[SUPPLIED PASSAGE]
The DSEF-1 Protein

Computer Predicted RRMs and Auxiliary Domains of the DSEF-1 protein

DSEF-1 is a member of hnRNP H family of proteins

Computer-Predicted RNA Recognitiom Motifs (RRMs) and Glycine-Rich Auxiliary Domains in the  DSEF-1  protein

The DSEF-1 protein is 449 amino acids long. Computer based structure predictions and comparison of the primary amino acid sequence with closely related proteins suggests the presence of three RNA Recognition Motifs (RRMs) and two glycine-rich Auxiliary Domains in the DSEF-1 protein.

DSEF-1 is a member of hnRNP H family of proteins:

The DSEF-1 protein bears a very close similarity to hnRNP H (96.2 % identity) and hnRNP F(75.4 % identity) and is identical to hnRNPH’, a variant of hnRNP H. Interestingly, all of these proteins are also known to bind poly(G) RNA sequences (e.g. GRS). DSEF-1 is considered a member of this family of proteins.

[STORED DATA]
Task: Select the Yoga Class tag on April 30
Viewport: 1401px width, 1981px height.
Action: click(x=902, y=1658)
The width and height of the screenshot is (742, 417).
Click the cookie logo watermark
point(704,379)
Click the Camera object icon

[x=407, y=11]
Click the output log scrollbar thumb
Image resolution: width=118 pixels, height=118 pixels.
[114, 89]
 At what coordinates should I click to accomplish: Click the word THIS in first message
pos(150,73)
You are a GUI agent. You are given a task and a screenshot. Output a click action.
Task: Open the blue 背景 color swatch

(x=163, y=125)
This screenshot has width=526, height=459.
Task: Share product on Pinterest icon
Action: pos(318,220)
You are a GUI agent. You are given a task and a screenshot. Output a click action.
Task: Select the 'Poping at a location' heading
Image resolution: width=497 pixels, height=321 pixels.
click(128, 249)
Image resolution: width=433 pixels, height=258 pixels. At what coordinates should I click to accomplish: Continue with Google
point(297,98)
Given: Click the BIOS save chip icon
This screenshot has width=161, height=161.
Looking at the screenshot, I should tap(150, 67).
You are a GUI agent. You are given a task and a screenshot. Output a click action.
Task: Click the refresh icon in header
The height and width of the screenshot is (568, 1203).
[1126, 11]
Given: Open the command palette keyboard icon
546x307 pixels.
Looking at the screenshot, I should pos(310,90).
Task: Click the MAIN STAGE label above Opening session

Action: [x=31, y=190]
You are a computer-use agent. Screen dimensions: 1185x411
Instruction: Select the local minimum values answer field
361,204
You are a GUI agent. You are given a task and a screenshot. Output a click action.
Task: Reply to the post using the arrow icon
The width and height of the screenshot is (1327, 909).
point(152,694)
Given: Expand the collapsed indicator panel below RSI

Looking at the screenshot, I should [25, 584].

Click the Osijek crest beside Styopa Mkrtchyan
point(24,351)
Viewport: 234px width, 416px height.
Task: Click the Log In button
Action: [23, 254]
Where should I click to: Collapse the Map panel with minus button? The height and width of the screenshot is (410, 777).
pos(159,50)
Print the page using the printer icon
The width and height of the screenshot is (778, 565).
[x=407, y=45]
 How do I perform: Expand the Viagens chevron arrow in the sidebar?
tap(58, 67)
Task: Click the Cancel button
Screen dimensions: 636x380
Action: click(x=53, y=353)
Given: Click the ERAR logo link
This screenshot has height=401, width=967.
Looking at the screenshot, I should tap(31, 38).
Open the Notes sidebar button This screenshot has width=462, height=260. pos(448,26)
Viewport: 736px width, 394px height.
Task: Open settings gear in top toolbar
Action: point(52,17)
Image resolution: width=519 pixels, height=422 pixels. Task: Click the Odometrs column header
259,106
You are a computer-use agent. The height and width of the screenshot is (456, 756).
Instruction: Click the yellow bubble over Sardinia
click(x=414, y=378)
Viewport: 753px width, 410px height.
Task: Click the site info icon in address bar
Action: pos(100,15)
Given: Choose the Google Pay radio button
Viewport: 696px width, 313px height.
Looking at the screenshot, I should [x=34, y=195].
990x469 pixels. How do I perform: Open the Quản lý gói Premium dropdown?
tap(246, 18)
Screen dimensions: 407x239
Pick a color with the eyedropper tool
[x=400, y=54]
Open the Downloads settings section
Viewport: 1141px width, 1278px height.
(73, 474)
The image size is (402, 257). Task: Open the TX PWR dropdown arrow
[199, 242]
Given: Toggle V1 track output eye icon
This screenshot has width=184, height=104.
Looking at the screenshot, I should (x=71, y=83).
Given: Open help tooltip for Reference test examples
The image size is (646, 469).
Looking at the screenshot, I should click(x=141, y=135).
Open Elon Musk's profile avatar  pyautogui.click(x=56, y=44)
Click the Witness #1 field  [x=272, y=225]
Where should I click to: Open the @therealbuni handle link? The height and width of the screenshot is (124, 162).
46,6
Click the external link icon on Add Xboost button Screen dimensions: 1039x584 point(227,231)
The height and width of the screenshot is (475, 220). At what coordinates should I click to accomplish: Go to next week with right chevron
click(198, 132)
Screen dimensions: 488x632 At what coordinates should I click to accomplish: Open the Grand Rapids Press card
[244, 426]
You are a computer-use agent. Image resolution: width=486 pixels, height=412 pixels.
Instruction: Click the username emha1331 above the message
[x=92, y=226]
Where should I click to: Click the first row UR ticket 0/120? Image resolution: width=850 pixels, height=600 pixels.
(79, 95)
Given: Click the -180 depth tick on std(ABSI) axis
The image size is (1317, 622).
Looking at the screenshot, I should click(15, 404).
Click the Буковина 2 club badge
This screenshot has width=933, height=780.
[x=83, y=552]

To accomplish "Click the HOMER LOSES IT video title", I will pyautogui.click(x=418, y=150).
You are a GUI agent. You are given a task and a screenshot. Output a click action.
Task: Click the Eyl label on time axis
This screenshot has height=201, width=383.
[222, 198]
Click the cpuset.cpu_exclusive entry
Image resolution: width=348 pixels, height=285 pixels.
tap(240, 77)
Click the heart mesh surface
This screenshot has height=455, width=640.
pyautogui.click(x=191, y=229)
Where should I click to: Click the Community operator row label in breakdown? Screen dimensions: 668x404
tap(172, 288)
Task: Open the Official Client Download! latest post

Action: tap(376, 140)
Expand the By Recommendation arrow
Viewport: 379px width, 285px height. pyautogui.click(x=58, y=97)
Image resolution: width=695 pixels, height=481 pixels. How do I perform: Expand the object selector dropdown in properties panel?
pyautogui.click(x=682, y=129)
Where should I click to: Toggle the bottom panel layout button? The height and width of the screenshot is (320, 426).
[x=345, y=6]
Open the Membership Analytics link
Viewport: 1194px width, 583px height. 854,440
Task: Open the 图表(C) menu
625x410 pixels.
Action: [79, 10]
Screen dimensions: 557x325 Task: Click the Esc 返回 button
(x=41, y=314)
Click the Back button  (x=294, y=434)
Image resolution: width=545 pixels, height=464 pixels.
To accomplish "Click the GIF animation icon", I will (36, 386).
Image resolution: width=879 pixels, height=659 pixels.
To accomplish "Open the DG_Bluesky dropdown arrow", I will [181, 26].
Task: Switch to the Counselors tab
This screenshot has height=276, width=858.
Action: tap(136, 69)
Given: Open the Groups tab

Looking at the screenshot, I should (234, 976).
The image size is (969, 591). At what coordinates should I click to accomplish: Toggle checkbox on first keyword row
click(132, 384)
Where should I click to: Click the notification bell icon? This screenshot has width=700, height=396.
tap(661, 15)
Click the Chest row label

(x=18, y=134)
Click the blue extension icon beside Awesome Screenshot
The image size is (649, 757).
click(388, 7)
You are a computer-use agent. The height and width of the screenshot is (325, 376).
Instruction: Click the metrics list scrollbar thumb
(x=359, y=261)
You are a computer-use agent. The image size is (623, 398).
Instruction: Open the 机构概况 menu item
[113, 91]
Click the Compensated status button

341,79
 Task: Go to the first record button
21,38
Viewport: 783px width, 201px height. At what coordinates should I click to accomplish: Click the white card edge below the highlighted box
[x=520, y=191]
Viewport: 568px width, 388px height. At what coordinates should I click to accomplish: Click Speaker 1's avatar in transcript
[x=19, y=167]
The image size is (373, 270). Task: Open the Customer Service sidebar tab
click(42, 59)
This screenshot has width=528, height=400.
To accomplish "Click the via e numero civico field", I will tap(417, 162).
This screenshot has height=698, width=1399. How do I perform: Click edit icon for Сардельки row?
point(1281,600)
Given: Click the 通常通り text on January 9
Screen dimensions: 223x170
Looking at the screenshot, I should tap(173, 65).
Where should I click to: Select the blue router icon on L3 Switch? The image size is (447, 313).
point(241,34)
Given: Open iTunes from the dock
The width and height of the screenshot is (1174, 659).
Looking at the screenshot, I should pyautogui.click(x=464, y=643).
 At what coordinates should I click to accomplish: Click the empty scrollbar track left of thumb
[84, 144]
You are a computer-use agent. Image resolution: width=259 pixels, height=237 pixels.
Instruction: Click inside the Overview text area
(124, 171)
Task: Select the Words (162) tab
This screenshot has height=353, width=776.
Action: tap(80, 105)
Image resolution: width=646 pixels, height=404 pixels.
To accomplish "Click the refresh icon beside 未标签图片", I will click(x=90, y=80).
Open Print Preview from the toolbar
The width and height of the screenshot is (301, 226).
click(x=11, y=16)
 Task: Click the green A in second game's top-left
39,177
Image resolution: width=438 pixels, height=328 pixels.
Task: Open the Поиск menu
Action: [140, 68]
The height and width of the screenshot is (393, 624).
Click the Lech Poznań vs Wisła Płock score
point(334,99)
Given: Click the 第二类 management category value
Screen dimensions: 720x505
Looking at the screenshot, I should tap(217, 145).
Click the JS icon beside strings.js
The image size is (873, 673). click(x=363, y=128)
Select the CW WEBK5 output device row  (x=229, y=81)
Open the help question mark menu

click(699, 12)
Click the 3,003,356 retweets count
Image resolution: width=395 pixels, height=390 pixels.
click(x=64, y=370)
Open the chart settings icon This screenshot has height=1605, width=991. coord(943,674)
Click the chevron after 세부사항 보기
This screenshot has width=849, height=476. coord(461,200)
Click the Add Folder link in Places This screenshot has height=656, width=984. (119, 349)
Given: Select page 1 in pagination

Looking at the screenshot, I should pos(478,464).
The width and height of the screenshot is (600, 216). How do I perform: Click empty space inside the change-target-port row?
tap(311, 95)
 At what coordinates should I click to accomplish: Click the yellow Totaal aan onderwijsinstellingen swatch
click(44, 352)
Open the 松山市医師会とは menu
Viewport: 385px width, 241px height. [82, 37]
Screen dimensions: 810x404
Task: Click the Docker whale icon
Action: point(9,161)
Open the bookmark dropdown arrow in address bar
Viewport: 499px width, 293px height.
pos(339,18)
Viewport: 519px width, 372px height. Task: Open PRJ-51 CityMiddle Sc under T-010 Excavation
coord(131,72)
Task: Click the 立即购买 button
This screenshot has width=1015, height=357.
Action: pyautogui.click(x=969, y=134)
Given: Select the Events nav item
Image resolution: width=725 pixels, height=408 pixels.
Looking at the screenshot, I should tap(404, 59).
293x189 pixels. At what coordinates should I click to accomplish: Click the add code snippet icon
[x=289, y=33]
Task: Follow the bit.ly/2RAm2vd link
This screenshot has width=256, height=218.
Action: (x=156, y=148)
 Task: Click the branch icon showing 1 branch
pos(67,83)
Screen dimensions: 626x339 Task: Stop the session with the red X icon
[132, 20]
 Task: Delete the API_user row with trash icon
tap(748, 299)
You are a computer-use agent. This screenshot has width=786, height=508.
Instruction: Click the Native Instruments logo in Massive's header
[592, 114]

[EXERCISE] Rewrite the DSEF-1 passage from "The DSEF-1 protein is" through "family of proteins.", replacing "close similarity" with "strong resemblance". The rows have no connection to the DSEF-1 passage.

[TASK OUTPUT]
The DSEF-1 protein is 449 amino acids long. Computer based structure predictions and comparison of the primary amino acid sequence with closely related proteins suggests the presence of three RNA Recognition Motifs (RRMs) and two glycine-rich Auxiliary Domains in the DSEF-1 protein.

DSEF-1 is a member of hnRNP H family of proteins:

The DSEF-1 protein bears a very strong resemblance to hnRNP H (96.2 % identity) and hnRNP F(75.4 % identity) and is identical to hnRNPH’, a variant of hnRNP H. Interestingly, all of these proteins are also known to bind poly(G) RNA sequences (e.g. GRS). DSEF-1 is considered a member of this family of proteins.